### Provided information

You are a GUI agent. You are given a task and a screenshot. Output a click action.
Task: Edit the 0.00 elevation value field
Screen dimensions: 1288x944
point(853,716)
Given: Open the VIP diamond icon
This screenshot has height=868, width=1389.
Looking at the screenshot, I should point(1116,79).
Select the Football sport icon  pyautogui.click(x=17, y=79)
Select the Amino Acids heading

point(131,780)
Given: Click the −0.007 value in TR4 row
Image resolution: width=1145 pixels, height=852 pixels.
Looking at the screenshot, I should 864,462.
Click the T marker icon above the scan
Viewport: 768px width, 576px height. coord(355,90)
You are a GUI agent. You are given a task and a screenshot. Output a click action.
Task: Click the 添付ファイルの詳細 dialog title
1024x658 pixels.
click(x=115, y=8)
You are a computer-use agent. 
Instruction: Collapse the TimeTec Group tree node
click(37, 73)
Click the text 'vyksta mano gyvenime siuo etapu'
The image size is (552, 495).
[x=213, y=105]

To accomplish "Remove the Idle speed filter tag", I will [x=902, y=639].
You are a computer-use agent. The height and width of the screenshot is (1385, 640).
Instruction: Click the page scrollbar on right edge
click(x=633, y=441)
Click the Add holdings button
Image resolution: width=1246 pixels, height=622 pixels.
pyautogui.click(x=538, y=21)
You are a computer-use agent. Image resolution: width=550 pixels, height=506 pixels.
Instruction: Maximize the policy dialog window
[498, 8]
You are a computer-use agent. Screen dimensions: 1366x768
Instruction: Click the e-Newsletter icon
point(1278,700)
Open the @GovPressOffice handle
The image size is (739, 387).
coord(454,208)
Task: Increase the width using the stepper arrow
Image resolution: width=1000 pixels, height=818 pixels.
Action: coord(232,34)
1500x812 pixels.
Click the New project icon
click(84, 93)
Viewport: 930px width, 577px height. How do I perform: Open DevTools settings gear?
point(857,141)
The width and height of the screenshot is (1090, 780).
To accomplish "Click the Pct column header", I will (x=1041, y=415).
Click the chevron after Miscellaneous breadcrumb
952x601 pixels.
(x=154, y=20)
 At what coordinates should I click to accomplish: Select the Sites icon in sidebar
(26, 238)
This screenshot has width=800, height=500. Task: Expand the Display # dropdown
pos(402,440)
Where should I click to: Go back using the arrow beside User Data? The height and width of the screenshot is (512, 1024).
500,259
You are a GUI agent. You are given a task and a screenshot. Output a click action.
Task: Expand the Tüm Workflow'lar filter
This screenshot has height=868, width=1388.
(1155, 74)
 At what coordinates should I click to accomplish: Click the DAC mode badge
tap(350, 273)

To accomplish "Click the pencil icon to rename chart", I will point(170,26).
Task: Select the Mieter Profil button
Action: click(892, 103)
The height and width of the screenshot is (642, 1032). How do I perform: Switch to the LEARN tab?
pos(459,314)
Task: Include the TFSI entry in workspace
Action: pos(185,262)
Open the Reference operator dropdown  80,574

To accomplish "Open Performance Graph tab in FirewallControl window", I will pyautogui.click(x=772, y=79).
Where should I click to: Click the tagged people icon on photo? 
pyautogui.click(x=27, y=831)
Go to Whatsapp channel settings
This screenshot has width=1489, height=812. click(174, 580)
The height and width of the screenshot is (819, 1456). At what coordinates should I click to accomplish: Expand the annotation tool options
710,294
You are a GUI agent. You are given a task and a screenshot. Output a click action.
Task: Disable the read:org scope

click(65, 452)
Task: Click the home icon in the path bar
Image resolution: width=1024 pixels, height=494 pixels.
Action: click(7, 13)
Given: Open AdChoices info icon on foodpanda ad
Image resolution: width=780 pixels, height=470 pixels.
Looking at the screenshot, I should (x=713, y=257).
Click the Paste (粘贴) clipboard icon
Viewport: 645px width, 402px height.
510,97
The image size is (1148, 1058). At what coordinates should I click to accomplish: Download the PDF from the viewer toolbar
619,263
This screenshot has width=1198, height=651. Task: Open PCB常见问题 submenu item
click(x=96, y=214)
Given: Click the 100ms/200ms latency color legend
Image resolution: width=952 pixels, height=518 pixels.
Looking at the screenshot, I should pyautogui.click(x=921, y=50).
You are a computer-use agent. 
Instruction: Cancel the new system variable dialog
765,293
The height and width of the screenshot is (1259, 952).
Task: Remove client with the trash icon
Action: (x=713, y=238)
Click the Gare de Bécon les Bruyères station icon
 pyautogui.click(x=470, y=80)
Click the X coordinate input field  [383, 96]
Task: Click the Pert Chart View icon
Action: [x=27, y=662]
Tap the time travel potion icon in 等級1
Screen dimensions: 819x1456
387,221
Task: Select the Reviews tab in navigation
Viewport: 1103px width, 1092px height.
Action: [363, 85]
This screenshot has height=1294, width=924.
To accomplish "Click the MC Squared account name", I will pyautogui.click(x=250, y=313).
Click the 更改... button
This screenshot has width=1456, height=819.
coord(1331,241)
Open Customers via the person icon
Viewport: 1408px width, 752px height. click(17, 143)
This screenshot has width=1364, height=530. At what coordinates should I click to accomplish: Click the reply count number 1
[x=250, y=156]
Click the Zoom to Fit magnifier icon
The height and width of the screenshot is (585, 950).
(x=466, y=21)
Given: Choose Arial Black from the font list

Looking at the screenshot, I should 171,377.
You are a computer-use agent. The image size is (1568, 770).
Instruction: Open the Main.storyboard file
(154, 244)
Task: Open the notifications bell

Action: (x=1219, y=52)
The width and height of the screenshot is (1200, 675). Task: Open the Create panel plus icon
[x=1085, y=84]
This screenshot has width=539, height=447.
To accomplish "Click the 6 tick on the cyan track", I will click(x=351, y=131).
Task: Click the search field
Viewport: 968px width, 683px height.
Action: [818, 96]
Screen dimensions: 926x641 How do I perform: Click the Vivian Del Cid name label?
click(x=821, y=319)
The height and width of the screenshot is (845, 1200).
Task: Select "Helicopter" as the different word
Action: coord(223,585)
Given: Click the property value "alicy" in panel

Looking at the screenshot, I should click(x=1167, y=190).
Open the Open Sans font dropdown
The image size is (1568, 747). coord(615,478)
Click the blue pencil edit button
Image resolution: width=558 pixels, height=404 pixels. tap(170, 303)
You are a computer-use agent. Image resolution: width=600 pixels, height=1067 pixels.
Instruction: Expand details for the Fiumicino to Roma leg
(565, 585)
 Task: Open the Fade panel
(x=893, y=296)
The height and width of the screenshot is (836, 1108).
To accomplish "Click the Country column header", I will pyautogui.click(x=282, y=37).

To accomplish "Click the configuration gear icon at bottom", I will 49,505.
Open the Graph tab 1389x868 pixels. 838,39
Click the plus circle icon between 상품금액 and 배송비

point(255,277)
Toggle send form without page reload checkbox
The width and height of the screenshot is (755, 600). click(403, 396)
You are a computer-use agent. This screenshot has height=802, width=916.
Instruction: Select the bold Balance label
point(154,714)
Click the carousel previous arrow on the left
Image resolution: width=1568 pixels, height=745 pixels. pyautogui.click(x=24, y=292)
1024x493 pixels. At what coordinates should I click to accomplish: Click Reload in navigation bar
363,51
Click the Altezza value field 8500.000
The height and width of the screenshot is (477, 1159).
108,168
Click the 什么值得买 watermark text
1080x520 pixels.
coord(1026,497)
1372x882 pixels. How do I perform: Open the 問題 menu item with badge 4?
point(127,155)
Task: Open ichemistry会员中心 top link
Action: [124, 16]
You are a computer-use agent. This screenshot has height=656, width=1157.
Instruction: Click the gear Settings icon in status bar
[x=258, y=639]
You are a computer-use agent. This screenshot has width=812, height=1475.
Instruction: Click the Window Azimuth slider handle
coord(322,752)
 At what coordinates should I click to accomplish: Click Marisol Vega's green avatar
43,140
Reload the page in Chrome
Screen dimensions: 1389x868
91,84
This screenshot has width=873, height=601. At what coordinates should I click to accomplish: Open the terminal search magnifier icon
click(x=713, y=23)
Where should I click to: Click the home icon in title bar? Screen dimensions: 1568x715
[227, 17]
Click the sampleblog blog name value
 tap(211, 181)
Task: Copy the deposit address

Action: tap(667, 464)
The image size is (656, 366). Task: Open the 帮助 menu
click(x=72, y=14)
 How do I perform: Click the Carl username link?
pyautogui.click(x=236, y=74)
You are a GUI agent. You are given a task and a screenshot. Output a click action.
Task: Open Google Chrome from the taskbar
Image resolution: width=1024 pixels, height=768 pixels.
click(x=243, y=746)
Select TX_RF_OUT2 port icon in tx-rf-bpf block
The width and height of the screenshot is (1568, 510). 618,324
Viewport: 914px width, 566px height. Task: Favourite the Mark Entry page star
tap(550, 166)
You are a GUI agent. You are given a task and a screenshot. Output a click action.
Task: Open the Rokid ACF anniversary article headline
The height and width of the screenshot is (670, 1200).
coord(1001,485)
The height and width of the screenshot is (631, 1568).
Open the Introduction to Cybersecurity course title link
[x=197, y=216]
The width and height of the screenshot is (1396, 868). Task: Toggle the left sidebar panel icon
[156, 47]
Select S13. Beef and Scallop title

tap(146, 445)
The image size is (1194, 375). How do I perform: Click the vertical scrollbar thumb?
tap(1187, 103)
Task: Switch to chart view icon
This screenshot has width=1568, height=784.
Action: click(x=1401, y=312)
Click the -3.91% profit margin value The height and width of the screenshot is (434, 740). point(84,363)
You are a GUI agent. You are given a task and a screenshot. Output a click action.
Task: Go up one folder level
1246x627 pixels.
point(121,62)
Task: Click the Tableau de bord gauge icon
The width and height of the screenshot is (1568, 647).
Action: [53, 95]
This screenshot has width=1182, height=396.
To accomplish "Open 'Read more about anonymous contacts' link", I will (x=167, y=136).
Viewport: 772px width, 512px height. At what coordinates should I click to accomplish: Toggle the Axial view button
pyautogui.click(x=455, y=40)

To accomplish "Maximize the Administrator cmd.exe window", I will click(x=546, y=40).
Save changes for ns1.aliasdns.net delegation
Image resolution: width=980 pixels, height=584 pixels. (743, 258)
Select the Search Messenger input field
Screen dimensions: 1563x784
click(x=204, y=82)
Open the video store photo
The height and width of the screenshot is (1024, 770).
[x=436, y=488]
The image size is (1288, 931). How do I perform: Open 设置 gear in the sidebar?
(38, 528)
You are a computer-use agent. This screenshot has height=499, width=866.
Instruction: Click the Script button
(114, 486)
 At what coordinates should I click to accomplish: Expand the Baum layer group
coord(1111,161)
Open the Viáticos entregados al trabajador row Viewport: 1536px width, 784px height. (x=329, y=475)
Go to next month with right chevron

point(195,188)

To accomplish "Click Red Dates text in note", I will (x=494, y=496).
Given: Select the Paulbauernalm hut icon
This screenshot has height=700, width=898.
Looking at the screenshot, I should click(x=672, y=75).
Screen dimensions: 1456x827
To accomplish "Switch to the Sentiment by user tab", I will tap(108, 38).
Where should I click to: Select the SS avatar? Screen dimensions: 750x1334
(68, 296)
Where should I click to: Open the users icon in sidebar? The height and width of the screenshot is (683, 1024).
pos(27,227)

######

Problem to solve => Repeat the entries verbatim, starting from the line with "Click the text" up to and including the line with "will [x=902, y=639].".

Response to the task =>
Click the text 'vyksta mano gyvenime siuo etapu'
The image size is (552, 495).
[x=213, y=105]

To accomplish "Remove the Idle speed filter tag", I will [x=902, y=639].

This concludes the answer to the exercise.